面向指令跟随信息检索的双视角训练
Dual-View Training for Instruction-Following Information Retrieval
April 20, 2026
作者: Qingcheng Zeng, Puxuan Yu, Aman Mehta, Fuheng Zhao, Rajhans Samdani
cs.AI
摘要
指令遵循式信息检索(IF-IR)研究聚焦于检索系统不仅需要查找与查询相关的文档,还必须遵循用户明确的约束条件,如必要属性、排除项或输出偏好。然而,大多数检索模型主要针对语义相关性进行训练,往往难以区分仅符合主题的文档与满足指令要求的文档。我们提出基于极性反转的双视角数据合成策略:给定查询、符合指令的相关文档以及匹配查询但违反指令的困难负样本,通过提示大语言模型生成能使两个文档相关性标签互换的互补指令。通过在同一文档对上呈现能反转其相关性标签的互补指令,训练信号迫使检索模型依据指令重新评估候选集,而非依赖固定的主题线索。在3.05亿参数的编码器上,我们的方法将FollowIR基准测试性能提升45%,超越同等或更大规模的通用嵌入模型。
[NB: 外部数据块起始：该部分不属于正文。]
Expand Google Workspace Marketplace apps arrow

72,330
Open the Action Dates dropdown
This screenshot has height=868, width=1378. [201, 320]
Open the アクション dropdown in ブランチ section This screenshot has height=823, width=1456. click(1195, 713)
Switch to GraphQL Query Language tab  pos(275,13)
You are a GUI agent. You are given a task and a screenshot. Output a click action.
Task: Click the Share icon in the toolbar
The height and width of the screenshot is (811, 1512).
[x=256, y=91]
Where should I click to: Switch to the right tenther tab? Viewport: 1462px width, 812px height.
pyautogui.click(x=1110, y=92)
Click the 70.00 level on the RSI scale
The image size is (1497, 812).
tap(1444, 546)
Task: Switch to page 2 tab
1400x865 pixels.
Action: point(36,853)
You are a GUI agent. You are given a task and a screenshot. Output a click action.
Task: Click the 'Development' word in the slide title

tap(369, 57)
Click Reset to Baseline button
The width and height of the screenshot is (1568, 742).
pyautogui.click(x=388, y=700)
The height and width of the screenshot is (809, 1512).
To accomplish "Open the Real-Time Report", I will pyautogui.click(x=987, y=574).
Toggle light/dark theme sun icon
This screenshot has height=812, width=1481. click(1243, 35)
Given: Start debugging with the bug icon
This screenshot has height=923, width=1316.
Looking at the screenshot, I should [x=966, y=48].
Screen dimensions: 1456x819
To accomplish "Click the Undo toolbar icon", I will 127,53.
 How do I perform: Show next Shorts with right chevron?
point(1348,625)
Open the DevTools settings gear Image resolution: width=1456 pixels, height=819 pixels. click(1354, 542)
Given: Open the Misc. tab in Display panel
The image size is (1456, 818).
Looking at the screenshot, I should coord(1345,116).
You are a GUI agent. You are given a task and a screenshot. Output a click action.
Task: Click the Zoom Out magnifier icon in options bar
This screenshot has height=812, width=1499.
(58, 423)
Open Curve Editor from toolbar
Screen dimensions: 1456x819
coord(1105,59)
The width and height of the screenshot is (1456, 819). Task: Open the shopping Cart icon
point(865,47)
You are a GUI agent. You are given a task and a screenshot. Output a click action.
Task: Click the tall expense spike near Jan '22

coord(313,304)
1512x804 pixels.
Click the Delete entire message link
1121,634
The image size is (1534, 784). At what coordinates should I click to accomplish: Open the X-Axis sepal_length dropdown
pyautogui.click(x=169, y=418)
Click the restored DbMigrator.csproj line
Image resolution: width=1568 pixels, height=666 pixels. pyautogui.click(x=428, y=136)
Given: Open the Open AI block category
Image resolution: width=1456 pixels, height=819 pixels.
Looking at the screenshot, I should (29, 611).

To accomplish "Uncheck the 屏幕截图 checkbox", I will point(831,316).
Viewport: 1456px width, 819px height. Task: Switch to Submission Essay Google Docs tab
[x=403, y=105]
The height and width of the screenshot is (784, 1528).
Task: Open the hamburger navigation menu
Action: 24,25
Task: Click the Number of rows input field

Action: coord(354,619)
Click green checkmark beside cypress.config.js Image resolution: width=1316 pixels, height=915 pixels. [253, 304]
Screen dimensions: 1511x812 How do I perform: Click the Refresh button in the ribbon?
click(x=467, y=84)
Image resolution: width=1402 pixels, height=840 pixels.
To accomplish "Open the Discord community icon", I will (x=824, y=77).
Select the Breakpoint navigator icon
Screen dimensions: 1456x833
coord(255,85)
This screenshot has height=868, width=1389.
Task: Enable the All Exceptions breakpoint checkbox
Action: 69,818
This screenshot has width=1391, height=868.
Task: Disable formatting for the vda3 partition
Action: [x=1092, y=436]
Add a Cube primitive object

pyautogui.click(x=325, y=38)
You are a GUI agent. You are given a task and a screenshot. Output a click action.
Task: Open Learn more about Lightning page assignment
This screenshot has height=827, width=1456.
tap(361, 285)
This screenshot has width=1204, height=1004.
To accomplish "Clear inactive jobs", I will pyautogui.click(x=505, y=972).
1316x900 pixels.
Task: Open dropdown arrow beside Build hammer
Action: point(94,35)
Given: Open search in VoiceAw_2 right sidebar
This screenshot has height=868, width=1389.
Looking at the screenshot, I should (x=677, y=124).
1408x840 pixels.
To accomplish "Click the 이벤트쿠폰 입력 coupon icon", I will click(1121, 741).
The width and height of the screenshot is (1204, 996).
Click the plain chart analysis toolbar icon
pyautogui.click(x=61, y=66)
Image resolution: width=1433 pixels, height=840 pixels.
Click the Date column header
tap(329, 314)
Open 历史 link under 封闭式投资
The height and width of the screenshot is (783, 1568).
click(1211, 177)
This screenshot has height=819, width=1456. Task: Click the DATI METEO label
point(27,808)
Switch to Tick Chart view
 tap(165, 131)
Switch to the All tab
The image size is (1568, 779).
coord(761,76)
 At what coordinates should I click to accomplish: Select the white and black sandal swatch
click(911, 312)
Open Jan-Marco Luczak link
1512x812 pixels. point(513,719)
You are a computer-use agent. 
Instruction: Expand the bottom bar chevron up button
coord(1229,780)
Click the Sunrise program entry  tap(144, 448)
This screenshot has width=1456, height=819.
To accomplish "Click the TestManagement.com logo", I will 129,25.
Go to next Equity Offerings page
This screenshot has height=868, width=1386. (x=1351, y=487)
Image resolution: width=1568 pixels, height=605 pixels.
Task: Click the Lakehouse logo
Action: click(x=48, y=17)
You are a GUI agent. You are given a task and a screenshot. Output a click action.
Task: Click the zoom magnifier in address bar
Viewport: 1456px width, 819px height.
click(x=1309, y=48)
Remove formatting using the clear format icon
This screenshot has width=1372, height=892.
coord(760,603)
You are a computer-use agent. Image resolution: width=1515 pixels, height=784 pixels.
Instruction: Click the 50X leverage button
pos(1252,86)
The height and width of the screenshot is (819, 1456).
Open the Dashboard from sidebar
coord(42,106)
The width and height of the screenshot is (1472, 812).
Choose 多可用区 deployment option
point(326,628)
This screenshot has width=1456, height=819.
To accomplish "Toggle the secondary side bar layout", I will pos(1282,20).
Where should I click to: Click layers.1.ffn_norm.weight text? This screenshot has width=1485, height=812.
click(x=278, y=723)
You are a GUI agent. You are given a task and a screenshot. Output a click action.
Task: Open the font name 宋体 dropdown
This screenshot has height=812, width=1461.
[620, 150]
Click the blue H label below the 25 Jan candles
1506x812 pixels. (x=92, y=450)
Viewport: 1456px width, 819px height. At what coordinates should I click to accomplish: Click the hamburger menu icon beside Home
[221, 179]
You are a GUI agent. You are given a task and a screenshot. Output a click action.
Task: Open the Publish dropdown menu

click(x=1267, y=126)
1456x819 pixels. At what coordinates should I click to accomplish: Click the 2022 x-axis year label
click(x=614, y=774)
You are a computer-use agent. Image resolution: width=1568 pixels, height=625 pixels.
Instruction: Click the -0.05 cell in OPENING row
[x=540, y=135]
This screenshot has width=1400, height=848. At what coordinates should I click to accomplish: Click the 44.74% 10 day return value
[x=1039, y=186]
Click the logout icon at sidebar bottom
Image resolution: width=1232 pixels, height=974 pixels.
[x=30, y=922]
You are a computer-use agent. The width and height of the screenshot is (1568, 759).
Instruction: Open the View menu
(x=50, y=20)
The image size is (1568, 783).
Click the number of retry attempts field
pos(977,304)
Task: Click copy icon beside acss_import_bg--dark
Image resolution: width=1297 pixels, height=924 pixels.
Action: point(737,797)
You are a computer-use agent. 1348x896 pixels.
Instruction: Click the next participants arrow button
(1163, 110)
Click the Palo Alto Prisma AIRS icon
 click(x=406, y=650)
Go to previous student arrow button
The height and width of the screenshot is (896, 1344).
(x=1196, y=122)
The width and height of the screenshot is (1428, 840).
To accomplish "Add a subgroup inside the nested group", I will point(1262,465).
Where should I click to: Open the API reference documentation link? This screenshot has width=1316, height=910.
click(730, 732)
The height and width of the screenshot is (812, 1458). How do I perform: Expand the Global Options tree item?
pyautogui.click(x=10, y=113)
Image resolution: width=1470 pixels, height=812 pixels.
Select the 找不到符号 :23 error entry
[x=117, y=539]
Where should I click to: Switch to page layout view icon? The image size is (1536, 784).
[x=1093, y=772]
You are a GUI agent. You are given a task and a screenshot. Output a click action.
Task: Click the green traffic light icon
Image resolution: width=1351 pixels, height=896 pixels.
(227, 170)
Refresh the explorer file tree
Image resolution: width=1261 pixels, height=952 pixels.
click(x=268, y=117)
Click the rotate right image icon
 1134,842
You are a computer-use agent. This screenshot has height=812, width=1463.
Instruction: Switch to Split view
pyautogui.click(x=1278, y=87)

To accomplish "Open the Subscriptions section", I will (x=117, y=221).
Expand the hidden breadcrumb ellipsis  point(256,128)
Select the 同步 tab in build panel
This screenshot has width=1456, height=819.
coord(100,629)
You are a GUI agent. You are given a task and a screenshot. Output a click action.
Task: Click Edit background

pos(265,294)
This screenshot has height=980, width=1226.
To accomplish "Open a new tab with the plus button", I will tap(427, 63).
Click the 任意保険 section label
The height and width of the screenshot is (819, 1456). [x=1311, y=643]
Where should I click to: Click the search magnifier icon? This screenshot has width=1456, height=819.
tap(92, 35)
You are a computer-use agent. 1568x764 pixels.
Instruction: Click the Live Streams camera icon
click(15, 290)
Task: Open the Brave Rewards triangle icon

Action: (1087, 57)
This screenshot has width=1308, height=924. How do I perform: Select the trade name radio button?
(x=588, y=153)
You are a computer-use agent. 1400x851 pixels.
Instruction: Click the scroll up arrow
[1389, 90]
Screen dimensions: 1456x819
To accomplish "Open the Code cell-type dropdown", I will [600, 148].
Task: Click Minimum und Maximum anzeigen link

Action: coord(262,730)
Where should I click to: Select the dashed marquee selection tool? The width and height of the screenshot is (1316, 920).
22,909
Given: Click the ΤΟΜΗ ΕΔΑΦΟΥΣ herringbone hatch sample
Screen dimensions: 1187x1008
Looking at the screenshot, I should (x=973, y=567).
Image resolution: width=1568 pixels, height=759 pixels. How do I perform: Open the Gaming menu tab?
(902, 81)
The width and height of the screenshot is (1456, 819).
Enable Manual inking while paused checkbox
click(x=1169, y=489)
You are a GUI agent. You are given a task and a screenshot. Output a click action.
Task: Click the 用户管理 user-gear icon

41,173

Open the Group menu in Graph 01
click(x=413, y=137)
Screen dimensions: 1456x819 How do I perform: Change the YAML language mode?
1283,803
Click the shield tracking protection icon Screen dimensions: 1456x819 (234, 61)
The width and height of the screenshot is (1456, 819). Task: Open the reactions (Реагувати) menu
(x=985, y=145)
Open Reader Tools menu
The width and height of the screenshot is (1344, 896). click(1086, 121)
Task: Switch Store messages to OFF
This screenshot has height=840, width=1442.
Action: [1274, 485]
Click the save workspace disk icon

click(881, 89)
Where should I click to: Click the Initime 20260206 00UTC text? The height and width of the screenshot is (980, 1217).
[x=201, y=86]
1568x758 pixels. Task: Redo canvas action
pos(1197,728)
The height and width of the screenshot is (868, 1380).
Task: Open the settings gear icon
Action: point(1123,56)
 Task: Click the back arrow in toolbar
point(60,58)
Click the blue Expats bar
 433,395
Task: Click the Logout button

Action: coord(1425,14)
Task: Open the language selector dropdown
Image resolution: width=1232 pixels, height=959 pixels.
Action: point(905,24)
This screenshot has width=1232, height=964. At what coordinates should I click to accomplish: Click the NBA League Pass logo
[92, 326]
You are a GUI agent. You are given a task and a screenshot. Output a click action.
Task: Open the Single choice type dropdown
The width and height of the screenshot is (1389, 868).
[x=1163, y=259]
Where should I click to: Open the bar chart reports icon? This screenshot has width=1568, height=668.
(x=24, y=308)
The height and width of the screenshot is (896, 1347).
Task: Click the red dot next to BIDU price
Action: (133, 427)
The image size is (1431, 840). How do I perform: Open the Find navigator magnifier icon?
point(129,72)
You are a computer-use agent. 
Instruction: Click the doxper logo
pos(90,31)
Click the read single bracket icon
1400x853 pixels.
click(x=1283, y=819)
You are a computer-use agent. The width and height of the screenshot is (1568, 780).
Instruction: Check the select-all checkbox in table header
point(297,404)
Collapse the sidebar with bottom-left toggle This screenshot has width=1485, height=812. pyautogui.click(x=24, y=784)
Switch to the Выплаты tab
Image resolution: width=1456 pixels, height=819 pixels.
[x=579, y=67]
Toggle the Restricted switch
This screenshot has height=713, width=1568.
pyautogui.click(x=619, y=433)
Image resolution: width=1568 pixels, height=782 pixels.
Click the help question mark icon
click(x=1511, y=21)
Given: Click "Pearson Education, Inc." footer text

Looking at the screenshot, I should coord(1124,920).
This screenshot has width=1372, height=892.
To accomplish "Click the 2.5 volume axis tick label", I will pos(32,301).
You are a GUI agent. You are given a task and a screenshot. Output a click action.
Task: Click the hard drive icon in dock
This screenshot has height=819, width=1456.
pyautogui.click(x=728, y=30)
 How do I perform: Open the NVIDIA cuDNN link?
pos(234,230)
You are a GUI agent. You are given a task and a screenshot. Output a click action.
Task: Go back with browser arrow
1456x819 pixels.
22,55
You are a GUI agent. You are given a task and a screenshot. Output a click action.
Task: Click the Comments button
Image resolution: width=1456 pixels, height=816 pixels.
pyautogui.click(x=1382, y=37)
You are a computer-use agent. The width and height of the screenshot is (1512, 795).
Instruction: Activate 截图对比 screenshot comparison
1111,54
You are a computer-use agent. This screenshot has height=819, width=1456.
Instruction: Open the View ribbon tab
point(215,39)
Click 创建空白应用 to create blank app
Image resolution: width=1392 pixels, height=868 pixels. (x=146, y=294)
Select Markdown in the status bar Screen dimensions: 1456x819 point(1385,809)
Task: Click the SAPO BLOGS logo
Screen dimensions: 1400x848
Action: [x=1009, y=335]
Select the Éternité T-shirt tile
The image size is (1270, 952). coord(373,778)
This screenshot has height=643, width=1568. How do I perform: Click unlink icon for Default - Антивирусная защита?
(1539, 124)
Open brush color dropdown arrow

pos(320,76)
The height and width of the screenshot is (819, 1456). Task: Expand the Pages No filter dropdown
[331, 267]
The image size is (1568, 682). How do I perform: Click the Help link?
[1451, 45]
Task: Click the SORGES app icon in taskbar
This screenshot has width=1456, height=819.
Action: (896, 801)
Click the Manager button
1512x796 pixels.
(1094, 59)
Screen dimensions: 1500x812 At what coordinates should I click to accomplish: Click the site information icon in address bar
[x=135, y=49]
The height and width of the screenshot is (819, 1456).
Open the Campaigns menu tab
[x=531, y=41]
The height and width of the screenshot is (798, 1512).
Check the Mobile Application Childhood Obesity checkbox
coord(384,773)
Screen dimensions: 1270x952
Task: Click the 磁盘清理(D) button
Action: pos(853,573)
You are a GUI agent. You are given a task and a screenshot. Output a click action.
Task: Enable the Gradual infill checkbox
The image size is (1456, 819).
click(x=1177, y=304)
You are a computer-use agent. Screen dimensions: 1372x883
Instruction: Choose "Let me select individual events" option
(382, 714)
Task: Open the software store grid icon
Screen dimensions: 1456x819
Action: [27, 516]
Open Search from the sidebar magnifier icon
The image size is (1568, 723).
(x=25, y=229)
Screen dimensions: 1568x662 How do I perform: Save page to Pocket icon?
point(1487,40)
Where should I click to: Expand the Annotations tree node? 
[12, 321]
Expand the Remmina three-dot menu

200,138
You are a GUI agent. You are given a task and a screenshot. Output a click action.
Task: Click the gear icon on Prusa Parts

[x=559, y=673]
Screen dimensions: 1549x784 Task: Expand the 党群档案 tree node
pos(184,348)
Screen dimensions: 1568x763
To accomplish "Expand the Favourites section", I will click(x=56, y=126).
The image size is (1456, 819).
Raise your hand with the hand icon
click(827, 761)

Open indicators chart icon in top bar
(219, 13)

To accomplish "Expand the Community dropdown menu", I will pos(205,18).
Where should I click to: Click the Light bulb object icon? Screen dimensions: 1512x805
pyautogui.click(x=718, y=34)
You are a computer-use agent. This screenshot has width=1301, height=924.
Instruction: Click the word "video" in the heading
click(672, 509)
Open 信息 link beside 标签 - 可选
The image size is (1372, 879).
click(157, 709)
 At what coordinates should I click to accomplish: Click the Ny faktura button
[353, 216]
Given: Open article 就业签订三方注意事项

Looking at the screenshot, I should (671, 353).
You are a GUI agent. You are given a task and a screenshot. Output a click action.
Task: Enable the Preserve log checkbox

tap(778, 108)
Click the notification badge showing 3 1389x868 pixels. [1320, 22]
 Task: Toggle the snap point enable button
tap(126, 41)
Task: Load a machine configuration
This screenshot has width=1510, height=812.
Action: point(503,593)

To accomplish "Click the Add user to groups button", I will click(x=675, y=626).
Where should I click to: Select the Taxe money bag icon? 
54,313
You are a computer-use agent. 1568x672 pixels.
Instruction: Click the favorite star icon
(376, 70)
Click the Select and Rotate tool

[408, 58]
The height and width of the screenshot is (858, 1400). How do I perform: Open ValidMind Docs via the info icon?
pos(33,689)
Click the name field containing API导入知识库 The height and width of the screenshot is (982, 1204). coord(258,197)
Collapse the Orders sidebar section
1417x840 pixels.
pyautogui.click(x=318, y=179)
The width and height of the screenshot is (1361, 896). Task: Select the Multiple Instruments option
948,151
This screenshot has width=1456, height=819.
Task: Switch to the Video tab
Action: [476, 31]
通过等量数据预算下的直接比较,我们进一步证明数据多样性与指令监督具有互补作用:前者保持通用检索质量,后者提升指令敏感度。这些结果凸显了针对性数据合成对于构建兼具广谱能力与指令感知的检索系统的重要价值。
English
Instruction-following information retrieval (IF-IR) studies retrieval systems that must not only find documents relevant to a query, but also obey explicit user constraints such as required attributes, exclusions, or output preferences. However, most retrievers are trained primarily for semantic relevance and often fail to distinguish documents that match the topic from those that satisfy the instruction. We propose a dual-view data synthesis strategy based on polarity reversal: given a query, a document that is relevant under the instruction, and a hard negative that matches the query but violates the instruction, we prompt an LLM to generate a complementary instruction under which the two documents swap relevance labels. By presenting the same document pair under complementary instructions that invert their relevance labels, the training signal forces the retriever to reconsider the same candidate set through the instruction, rather than relying on fixed topical cues. On a 305M-parameter encoder, our method improves performance on the FollowIR benchmark by 45%, surpassing general-purpose embedding models of comparable or larger scale. Through head-to-head comparisons at matched data budgets, we further show that data diversity and instruction supervision play complementary roles: the former preserves general retrieval quality, while the latter improves instruction sensitivity. These results highlight the value of targeted data synthesis for building retrieval systems that are both broadly capable and instruction-aware.